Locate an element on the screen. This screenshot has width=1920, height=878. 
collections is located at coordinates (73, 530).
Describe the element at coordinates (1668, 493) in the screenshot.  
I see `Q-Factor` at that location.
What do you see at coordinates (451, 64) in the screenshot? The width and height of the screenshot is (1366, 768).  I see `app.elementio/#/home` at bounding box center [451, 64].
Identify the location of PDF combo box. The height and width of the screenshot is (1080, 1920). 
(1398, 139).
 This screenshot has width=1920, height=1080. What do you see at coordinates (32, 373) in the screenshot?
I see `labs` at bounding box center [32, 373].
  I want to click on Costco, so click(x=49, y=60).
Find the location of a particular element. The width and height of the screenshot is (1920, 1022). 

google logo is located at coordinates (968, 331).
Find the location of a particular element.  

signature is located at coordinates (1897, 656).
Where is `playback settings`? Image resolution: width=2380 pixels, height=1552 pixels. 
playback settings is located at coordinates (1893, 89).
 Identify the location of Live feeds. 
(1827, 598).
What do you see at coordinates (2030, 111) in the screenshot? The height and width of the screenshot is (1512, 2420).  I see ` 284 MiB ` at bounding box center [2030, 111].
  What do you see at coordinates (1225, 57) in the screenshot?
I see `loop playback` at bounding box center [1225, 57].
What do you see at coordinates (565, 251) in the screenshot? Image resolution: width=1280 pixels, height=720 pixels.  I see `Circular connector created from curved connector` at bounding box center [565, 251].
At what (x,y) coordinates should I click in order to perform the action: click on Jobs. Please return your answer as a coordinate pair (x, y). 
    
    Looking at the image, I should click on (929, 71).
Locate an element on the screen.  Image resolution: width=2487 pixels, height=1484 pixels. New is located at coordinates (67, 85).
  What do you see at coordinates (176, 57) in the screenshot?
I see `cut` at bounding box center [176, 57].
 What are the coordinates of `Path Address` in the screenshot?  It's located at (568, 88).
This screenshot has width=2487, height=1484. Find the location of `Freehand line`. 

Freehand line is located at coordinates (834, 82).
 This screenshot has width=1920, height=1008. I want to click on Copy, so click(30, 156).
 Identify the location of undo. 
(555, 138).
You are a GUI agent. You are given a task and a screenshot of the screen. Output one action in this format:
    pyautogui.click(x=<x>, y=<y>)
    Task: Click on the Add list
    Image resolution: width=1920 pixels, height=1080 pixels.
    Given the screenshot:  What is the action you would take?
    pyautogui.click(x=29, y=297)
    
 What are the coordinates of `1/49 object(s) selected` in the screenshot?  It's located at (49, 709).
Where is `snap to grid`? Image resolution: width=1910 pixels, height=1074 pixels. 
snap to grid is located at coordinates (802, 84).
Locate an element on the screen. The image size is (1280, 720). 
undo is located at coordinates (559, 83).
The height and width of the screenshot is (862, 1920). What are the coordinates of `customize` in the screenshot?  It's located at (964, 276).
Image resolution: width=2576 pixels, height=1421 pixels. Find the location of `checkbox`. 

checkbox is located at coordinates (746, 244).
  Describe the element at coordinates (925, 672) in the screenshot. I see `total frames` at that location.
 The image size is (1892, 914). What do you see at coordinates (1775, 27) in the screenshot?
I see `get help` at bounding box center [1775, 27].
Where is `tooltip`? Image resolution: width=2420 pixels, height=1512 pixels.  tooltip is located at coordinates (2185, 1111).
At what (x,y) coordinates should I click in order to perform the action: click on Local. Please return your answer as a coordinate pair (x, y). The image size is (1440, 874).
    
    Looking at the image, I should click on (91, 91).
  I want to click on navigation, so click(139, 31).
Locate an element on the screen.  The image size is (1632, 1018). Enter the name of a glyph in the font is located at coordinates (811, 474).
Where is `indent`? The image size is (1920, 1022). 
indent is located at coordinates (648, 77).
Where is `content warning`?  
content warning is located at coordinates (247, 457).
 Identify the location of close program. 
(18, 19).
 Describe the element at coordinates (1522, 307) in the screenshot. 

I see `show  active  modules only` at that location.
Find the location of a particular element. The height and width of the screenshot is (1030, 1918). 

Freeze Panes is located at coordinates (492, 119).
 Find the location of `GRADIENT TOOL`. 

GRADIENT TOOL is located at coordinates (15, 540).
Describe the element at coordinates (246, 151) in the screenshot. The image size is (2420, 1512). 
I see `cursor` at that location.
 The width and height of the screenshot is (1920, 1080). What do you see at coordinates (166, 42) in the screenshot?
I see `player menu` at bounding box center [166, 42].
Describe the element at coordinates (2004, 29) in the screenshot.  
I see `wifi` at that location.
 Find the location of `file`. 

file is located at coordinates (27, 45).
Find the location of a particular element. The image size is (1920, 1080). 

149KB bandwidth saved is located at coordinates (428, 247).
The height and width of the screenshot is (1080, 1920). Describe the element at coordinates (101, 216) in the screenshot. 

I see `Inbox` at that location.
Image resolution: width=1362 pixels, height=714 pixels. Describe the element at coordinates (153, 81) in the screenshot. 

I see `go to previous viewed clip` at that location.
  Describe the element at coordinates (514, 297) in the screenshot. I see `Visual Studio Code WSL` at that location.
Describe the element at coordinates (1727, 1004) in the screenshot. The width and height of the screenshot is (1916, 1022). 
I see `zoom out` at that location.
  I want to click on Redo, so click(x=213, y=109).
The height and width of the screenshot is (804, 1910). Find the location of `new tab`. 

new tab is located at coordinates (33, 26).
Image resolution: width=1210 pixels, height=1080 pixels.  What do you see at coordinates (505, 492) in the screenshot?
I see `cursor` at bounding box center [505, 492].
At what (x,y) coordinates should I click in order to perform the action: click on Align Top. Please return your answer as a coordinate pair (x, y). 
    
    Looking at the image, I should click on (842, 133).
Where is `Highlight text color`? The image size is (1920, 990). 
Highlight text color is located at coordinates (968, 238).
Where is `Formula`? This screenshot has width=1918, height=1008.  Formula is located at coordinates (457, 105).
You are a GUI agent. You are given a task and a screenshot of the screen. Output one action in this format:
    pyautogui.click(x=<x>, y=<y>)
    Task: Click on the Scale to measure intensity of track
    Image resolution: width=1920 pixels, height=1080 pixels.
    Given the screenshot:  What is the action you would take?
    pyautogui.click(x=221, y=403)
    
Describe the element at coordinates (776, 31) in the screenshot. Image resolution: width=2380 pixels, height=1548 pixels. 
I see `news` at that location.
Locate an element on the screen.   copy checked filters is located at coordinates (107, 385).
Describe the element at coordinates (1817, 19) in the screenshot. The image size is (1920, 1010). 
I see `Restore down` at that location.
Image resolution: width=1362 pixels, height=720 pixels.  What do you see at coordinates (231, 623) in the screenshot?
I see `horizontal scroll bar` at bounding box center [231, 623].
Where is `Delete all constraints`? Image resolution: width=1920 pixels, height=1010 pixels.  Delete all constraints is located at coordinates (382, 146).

◆ Directive
Rewrite all of the material above, changing every "Locate an element" to "Find an element" and leaving everything else unchanged.

◆ The output
Find an element on the screen. This screenshot has width=1920, height=878. 
collections is located at coordinates (73, 530).
Describe the element at coordinates (1668, 493) in the screenshot.  
I see `Q-Factor` at that location.
What do you see at coordinates (451, 64) in the screenshot? The width and height of the screenshot is (1366, 768).  I see `app.elementio/#/home` at bounding box center [451, 64].
Identify the location of PDF combo box. The height and width of the screenshot is (1080, 1920). 
(1398, 139).
 This screenshot has width=1920, height=1080. What do you see at coordinates (32, 373) in the screenshot?
I see `labs` at bounding box center [32, 373].
  I want to click on Costco, so click(x=49, y=60).
Find the location of a particular element. The width and height of the screenshot is (1920, 1022). 

google logo is located at coordinates (968, 331).
Find the location of a particular element.  

signature is located at coordinates (1897, 656).
Where is `playback settings`? Image resolution: width=2380 pixels, height=1552 pixels. 
playback settings is located at coordinates (1893, 89).
 Identify the location of Live feeds. 
(1827, 598).
What do you see at coordinates (2030, 111) in the screenshot? The height and width of the screenshot is (1512, 2420).  I see ` 284 MiB ` at bounding box center [2030, 111].
  What do you see at coordinates (1225, 57) in the screenshot?
I see `loop playback` at bounding box center [1225, 57].
What do you see at coordinates (565, 251) in the screenshot? Image resolution: width=1280 pixels, height=720 pixels.  I see `Circular connector created from curved connector` at bounding box center [565, 251].
At what (x,y) coordinates should I click in order to perform the action: click on Jobs. Please return your answer as a coordinate pair (x, y). 
    
    Looking at the image, I should click on (929, 71).
Find an element on the screen.  Image resolution: width=2487 pixels, height=1484 pixels. New is located at coordinates (67, 85).
  What do you see at coordinates (176, 57) in the screenshot?
I see `cut` at bounding box center [176, 57].
 What are the coordinates of `Path Address` in the screenshot?  It's located at (568, 88).
This screenshot has width=2487, height=1484. Find the location of `Freehand line`. 

Freehand line is located at coordinates (834, 82).
 This screenshot has width=1920, height=1008. I want to click on Copy, so click(30, 156).
 Identify the location of undo. 
(555, 138).
You are a GUI agent. You are given a task and a screenshot of the screen. Output one action in this format:
    pyautogui.click(x=<x>, y=<y>)
    Task: Click on the Add list
    Image resolution: width=1920 pixels, height=1080 pixels.
    Given the screenshot:  What is the action you would take?
    pyautogui.click(x=29, y=297)
    
 What are the coordinates of `1/49 object(s) selected` in the screenshot?  It's located at (49, 709).
Where is `snap to grid`? Image resolution: width=1910 pixels, height=1074 pixels. 
snap to grid is located at coordinates (802, 84).
Find an element on the screen. The image size is (1280, 720). 
undo is located at coordinates (559, 83).
The height and width of the screenshot is (862, 1920). What are the coordinates of `customize` in the screenshot?  It's located at (964, 276).
Image resolution: width=2576 pixels, height=1421 pixels. Find the location of `checkbox`. 

checkbox is located at coordinates (746, 244).
  Describe the element at coordinates (925, 672) in the screenshot. I see `total frames` at that location.
 The image size is (1892, 914). What do you see at coordinates (1775, 27) in the screenshot?
I see `get help` at bounding box center [1775, 27].
Where is `tooltip`? Image resolution: width=2420 pixels, height=1512 pixels.  tooltip is located at coordinates (2185, 1111).
At what (x,y) coordinates should I click in order to perform the action: click on Local. Please return your answer as a coordinate pair (x, y). The image size is (1440, 874).
    
    Looking at the image, I should click on (91, 91).
  I want to click on navigation, so click(139, 31).
Find an element on the screen.  The image size is (1632, 1018). Enter the name of a glyph in the font is located at coordinates (811, 474).
Where is `indent`? The image size is (1920, 1022). 
indent is located at coordinates (648, 77).
Where is `content warning`?  
content warning is located at coordinates (247, 457).
 Identify the location of close program. 
(18, 19).
 Describe the element at coordinates (1522, 307) in the screenshot. 

I see `show  active  modules only` at that location.
Find the location of a particular element. The height and width of the screenshot is (1030, 1918). 

Freeze Panes is located at coordinates (492, 119).
 Find the location of `GRADIENT TOOL`. 

GRADIENT TOOL is located at coordinates (15, 540).
Describe the element at coordinates (246, 151) in the screenshot. The image size is (2420, 1512). 
I see `cursor` at that location.
 The width and height of the screenshot is (1920, 1080). What do you see at coordinates (166, 42) in the screenshot?
I see `player menu` at bounding box center [166, 42].
Describe the element at coordinates (2004, 29) in the screenshot.  
I see `wifi` at that location.
 Find the location of `file`. 

file is located at coordinates (27, 45).
Find the location of a particular element. The image size is (1920, 1080). 

149KB bandwidth saved is located at coordinates (428, 247).
The height and width of the screenshot is (1080, 1920). Describe the element at coordinates (101, 216) in the screenshot. 

I see `Inbox` at that location.
Image resolution: width=1362 pixels, height=714 pixels. Describe the element at coordinates (153, 81) in the screenshot. 

I see `go to previous viewed clip` at that location.
  Describe the element at coordinates (514, 297) in the screenshot. I see `Visual Studio Code WSL` at that location.
Describe the element at coordinates (1727, 1004) in the screenshot. The width and height of the screenshot is (1916, 1022). 
I see `zoom out` at that location.
  I want to click on Redo, so click(x=213, y=109).
The height and width of the screenshot is (804, 1910). Find the location of `new tab`. 

new tab is located at coordinates (33, 26).
Image resolution: width=1210 pixels, height=1080 pixels.  What do you see at coordinates (505, 492) in the screenshot?
I see `cursor` at bounding box center [505, 492].
At what (x,y) coordinates should I click in order to perform the action: click on Align Top. Please return your answer as a coordinate pair (x, y). 
    
    Looking at the image, I should click on (842, 133).
Where is `Highlight text color`? The image size is (1920, 990). 
Highlight text color is located at coordinates (968, 238).
Where is `Formula`? This screenshot has width=1918, height=1008.  Formula is located at coordinates (457, 105).
You are a GUI agent. You are given a task and a screenshot of the screen. Output one action in this format:
    pyautogui.click(x=<x>, y=<y>)
    Task: Click on the Scale to measure intensity of track
    Image resolution: width=1920 pixels, height=1080 pixels.
    Given the screenshot:  What is the action you would take?
    pyautogui.click(x=221, y=403)
    
Describe the element at coordinates (776, 31) in the screenshot. Image resolution: width=2380 pixels, height=1548 pixels. 
I see `news` at that location.
Find an element on the screen.   copy checked filters is located at coordinates (107, 385).
Describe the element at coordinates (1817, 19) in the screenshot. The image size is (1920, 1010). 
I see `Restore down` at that location.
Image resolution: width=1362 pixels, height=720 pixels.  What do you see at coordinates (231, 623) in the screenshot?
I see `horizontal scroll bar` at bounding box center [231, 623].
Where is `Delete all constraints`? Image resolution: width=1920 pixels, height=1010 pixels.  Delete all constraints is located at coordinates (382, 146).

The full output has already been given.